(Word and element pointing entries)
---
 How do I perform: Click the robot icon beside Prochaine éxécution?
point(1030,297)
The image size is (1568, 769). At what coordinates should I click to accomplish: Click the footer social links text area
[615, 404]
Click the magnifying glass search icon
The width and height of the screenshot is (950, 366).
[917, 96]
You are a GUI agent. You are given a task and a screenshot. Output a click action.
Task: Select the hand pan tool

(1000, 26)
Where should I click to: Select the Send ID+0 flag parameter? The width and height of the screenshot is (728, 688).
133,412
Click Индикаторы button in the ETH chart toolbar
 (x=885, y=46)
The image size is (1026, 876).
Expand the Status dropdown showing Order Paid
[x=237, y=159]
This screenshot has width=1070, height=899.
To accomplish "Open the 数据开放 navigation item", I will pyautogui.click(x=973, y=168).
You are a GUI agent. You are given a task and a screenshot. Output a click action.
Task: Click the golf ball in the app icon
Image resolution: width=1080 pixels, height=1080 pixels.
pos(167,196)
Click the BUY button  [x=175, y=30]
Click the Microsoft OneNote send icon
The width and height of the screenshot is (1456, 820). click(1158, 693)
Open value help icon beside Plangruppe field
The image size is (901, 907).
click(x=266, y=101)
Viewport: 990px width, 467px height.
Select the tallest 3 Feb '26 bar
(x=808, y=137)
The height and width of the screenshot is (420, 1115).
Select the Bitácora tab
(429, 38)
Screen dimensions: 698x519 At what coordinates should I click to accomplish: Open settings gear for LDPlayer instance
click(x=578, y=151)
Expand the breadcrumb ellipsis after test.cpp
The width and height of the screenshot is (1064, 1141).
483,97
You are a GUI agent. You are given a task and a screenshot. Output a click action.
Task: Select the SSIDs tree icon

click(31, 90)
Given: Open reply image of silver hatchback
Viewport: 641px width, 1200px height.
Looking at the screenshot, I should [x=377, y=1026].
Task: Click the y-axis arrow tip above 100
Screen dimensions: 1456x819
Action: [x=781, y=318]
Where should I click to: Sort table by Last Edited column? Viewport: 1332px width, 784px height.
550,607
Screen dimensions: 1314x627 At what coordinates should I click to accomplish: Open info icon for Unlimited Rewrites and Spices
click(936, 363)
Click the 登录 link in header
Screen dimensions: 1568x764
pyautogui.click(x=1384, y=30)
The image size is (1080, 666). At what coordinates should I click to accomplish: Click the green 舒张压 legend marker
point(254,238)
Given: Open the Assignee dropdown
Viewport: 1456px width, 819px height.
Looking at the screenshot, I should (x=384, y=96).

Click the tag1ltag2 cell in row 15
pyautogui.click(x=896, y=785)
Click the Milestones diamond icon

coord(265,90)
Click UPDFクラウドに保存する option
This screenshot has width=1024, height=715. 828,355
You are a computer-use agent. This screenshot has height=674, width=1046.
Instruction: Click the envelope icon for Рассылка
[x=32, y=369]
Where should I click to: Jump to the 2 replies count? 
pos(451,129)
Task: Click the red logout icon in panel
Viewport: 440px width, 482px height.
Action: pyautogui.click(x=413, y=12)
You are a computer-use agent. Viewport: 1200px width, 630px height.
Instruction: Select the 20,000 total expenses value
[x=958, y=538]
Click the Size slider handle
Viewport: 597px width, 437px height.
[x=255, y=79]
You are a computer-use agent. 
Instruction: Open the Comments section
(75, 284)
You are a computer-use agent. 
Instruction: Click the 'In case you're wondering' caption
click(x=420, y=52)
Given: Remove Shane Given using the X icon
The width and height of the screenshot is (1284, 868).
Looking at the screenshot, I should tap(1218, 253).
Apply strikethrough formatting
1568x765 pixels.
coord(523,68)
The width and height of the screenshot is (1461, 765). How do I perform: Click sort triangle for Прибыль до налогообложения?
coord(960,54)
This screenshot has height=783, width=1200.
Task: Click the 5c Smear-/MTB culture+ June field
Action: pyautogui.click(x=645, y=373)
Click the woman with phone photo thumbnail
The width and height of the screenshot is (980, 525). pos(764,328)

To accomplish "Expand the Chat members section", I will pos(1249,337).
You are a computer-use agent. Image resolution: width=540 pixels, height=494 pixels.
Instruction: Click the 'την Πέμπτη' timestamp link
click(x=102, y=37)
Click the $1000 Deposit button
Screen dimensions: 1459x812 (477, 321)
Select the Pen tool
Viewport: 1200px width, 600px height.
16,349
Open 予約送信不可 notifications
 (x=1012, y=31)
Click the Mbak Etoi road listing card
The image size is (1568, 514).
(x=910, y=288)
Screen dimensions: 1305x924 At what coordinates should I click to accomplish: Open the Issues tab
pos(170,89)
---
Task details: Copy the records above line for line, without changing anything.

Response to the task:
 How do I perform: Click the robot icon beside Prochaine éxécution?
point(1030,297)
The image size is (1568, 769). At what coordinates should I click to accomplish: Click the footer social links text area
[615, 404]
Click the magnifying glass search icon
The width and height of the screenshot is (950, 366).
[917, 96]
You are a GUI agent. You are given a task and a screenshot. Output a click action.
Task: Select the hand pan tool

(1000, 26)
Where should I click to: Select the Send ID+0 flag parameter? The width and height of the screenshot is (728, 688).
133,412
Click Индикаторы button in the ETH chart toolbar
 (x=885, y=46)
The image size is (1026, 876).
Expand the Status dropdown showing Order Paid
[x=237, y=159]
This screenshot has width=1070, height=899.
To accomplish "Open the 数据开放 navigation item", I will pyautogui.click(x=973, y=168).
You are a GUI agent. You are given a task and a screenshot. Output a click action.
Task: Click the golf ball in the app icon
Image resolution: width=1080 pixels, height=1080 pixels.
pos(167,196)
Click the BUY button  [x=175, y=30]
Click the Microsoft OneNote send icon
The width and height of the screenshot is (1456, 820). click(1158, 693)
Open value help icon beside Plangruppe field
The image size is (901, 907).
click(x=266, y=101)
Viewport: 990px width, 467px height.
Select the tallest 3 Feb '26 bar
(x=808, y=137)
The height and width of the screenshot is (420, 1115).
Select the Bitácora tab
(429, 38)
Screen dimensions: 698x519 At what coordinates should I click to accomplish: Open settings gear for LDPlayer instance
click(x=578, y=151)
Expand the breadcrumb ellipsis after test.cpp
The width and height of the screenshot is (1064, 1141).
483,97
You are a GUI agent. You are given a task and a screenshot. Output a click action.
Task: Select the SSIDs tree icon

click(31, 90)
Given: Open reply image of silver hatchback
Viewport: 641px width, 1200px height.
Looking at the screenshot, I should [x=377, y=1026].
Task: Click the y-axis arrow tip above 100
Screen dimensions: 1456x819
Action: [x=781, y=318]
Where should I click to: Sort table by Last Edited column? Viewport: 1332px width, 784px height.
550,607
Screen dimensions: 1314x627 At what coordinates should I click to accomplish: Open info icon for Unlimited Rewrites and Spices
click(936, 363)
Click the 登录 link in header
Screen dimensions: 1568x764
pyautogui.click(x=1384, y=30)
The image size is (1080, 666). At what coordinates should I click to accomplish: Click the green 舒张压 legend marker
point(254,238)
Given: Open the Assignee dropdown
Viewport: 1456px width, 819px height.
Looking at the screenshot, I should (x=384, y=96).

Click the tag1ltag2 cell in row 15
pyautogui.click(x=896, y=785)
Click the Milestones diamond icon

coord(265,90)
Click UPDFクラウドに保存する option
This screenshot has width=1024, height=715. 828,355
You are a computer-use agent. This screenshot has height=674, width=1046.
Instruction: Click the envelope icon for Рассылка
[x=32, y=369]
Where should I click to: Jump to the 2 replies count? 
pos(451,129)
Task: Click the red logout icon in panel
Viewport: 440px width, 482px height.
Action: pyautogui.click(x=413, y=12)
You are a computer-use agent. Viewport: 1200px width, 630px height.
Instruction: Select the 20,000 total expenses value
[x=958, y=538]
Click the Size slider handle
Viewport: 597px width, 437px height.
[x=255, y=79]
You are a computer-use agent. 
Instruction: Open the Comments section
(75, 284)
You are a computer-use agent. 
Instruction: Click the 'In case you're wondering' caption
click(x=420, y=52)
Given: Remove Shane Given using the X icon
The width and height of the screenshot is (1284, 868).
Looking at the screenshot, I should tap(1218, 253).
Apply strikethrough formatting
1568x765 pixels.
coord(523,68)
The width and height of the screenshot is (1461, 765). How do I perform: Click sort triangle for Прибыль до налогообложения?
coord(960,54)
This screenshot has height=783, width=1200.
Task: Click the 5c Smear-/MTB culture+ June field
Action: pyautogui.click(x=645, y=373)
Click the woman with phone photo thumbnail
The width and height of the screenshot is (980, 525). pos(764,328)

To accomplish "Expand the Chat members section", I will pos(1249,337).
You are a computer-use agent. Image resolution: width=540 pixels, height=494 pixels.
Instruction: Click the 'την Πέμπτη' timestamp link
click(x=102, y=37)
Click the $1000 Deposit button
Screen dimensions: 1459x812 (477, 321)
Select the Pen tool
Viewport: 1200px width, 600px height.
16,349
Open 予約送信不可 notifications
 (x=1012, y=31)
Click the Mbak Etoi road listing card
The image size is (1568, 514).
(x=910, y=288)
Screen dimensions: 1305x924 At what coordinates should I click to accomplish: Open the Issues tab
pos(170,89)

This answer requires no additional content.